Ils recommandent au Comité d’exprimer ses vives préoccupations quant au projet de construction d'un grand complexe hôtelier sur le territoire d'un espace public protégé attenant au bâtiment Mambo Msiige, un des bâtiments les plus emblématiques du bien. Le projet pourrait constituer une grave menace pour l'authenticité et l'intégrité du bien.

Le Centre du patrimoine mondial et les Organisations consultatives prennent également note de l'absence d'informations fournies par l'État partie sur ce projet, en dépit des demandes faites par le Centre du patrimoine mondial.

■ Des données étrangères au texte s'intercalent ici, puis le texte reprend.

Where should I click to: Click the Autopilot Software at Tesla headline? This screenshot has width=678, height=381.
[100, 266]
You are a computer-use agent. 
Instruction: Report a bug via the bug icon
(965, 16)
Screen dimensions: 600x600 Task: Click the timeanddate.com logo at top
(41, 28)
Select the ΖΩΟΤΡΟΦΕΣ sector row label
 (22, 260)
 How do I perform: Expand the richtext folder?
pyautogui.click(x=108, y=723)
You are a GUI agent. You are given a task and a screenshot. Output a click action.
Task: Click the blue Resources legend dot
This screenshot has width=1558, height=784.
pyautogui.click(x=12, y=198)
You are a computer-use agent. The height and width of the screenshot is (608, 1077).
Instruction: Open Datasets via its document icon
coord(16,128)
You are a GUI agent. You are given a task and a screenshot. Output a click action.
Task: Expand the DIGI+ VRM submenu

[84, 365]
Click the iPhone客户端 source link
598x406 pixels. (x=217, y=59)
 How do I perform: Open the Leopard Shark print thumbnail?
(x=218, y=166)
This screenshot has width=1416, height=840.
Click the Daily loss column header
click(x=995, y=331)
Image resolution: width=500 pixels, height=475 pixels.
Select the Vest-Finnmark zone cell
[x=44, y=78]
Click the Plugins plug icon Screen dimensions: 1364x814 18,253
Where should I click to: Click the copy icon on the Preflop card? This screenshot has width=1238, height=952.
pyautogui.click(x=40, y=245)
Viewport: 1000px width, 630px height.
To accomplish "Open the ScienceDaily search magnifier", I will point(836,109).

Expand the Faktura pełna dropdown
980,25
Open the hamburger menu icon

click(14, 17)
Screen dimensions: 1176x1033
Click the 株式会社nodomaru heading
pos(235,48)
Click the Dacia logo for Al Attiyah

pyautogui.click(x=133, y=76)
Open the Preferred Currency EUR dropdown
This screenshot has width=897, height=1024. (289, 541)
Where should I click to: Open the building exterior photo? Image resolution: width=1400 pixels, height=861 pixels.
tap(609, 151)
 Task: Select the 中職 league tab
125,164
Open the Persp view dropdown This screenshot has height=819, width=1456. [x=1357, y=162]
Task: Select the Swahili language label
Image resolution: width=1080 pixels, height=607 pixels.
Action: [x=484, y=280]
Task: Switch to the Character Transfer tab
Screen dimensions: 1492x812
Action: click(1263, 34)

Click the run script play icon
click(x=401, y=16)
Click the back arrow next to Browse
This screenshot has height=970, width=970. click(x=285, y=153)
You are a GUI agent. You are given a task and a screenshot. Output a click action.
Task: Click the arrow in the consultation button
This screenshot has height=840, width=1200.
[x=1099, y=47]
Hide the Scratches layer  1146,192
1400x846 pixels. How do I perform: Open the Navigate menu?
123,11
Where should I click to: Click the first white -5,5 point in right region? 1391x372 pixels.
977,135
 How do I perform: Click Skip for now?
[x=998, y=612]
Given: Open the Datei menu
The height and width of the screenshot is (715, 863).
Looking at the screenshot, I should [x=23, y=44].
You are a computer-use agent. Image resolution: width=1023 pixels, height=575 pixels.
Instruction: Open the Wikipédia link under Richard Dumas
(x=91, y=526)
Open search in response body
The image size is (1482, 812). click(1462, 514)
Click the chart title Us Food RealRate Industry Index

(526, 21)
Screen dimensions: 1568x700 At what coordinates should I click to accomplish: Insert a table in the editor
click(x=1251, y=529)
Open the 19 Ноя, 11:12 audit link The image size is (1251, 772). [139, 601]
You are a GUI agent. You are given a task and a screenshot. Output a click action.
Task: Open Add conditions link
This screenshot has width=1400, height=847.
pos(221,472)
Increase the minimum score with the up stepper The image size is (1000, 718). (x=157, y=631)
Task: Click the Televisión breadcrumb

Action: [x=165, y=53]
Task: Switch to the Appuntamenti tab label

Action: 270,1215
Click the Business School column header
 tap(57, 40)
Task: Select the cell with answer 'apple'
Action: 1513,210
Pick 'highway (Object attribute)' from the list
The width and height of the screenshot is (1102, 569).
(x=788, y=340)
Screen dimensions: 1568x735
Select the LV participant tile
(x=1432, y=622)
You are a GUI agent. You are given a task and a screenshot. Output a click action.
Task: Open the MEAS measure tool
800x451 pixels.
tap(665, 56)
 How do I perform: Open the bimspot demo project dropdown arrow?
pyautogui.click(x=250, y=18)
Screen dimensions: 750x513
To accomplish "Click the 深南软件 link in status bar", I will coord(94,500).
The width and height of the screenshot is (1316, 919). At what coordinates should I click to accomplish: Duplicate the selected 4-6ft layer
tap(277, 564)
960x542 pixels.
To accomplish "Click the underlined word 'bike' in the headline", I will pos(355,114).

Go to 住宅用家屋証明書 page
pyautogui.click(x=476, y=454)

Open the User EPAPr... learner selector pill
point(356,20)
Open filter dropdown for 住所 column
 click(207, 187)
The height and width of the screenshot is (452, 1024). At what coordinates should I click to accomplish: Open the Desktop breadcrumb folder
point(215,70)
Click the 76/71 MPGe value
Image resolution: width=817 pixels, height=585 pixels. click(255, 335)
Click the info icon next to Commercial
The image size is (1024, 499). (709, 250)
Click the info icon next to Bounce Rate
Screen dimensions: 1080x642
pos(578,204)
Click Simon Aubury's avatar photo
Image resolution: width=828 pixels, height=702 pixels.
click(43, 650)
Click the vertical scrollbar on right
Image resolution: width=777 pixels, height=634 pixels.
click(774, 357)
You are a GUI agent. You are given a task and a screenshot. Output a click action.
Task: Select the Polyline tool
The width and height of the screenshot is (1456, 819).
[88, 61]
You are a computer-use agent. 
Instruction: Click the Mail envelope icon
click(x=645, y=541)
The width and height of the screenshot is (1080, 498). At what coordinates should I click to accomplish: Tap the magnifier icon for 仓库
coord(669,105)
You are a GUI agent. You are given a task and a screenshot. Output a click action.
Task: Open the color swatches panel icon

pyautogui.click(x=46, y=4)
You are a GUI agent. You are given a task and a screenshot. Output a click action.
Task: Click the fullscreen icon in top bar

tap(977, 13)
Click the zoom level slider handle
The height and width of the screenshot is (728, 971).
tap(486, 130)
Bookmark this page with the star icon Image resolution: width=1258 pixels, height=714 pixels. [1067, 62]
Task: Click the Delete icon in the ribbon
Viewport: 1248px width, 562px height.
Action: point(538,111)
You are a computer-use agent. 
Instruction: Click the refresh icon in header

Décision adoptée: 35 COM 7B.45

Le Comité du patrimoine mondial,

1. Ayant examiné le document WHC-11/35.COM/7B,

2. Rappelant la décision 34 COM 7B.54, adoptée lors de sa 34e session (Brasilia, 2010),

3. Reconnaît les efforts accomplis par l'État partie dans la mise en œuvre des demandes faites par le Comité du patrimoine mondial et le prie instamment à mobiliser des ressources pour le fonctionnement de l'Autorité de conservation et de développement de la ville de pierre (ACDVP) (Stone Town Conservation and Development Authority - STCDA) ainsi que de la mise en œuvre durable du plan de gestion du patrimoine ;

4. Prend note des conclusions de la mission de suivi réactif de l'ICOMOS de janvier 2011 et souscrit à ses recommandations ;

5. Exprime son inquiétude concernant l'état de conservation du bien et demande à l'État partie de :

a) entreprendre/actualiser une évaluation générale de l'état du bien et identifier les mesures prioritaires d'intervention, y compris les ressources nécessaires à leurs mises en œuvre,

b) créer et mettre en place un système efficace de suivi destiné à contrôler et à sanctionner les constructions illégales et à évaluer la conformité des nouveaux projets de construction et d'aménagement, tant sur le territoire du bien que sur celui de sa zone tampon,

c) élaborer plus avant un plan de développement touristique afin de contribuer réellement au recul de la pauvreté et à l'amélioration des conditions socioéconomiques de la population locale ;

6. Note avec satisfaction l'engagement de l'État partie de réévaluer les plans actuels en vue de la construction d'un hôtel  dans un lieu public identifié et proche du bâtiment Mambo Msiige et prie instamment l'État partie de continuer de travailler avec le Centre du patrimoine mondial et l'ICOMOS afin d'assurer que toutes potentielles nouvelles initiatives de développement et de réhabilitation du bâtiment historique et son espace public associé, n'impactent pas sur la valeur universelle exceptionnelle du bien ;

7. Demande également à l'État partie de soumettre au Centre du patrimoine mondial et aux Organisations consultatives les spécifications techniques des projets d'aménagement relatifs à la réorganisation de la partie nord du port, de la partie II du projet Seafront et des interventions sur la Maison des Merveilles et la Maison Tippu Tip, conformément au paragraphe 172 des Orientations, pour examen avant que toute autorisation à leur mise en œuvre ne soit accordée ;

8. Demande en outre à l'État partie de remettre au Centre du patrimoine mondial, avant le 1er février 2012, un rapport actualisé sur l'état de conservation du bien et sur la mise en œuvre des points ci-dessus évoqués, pour examen par le Comité du patrimoine mondial à sa 36e session en 2012, afin de considérer, en cas de confirmation d'un péril potentiel ou prouvé pour la Valeur universelle exceptionnelle , la possibilité d'inscrire le bien sur la Liste du patrimoine mondial en péril.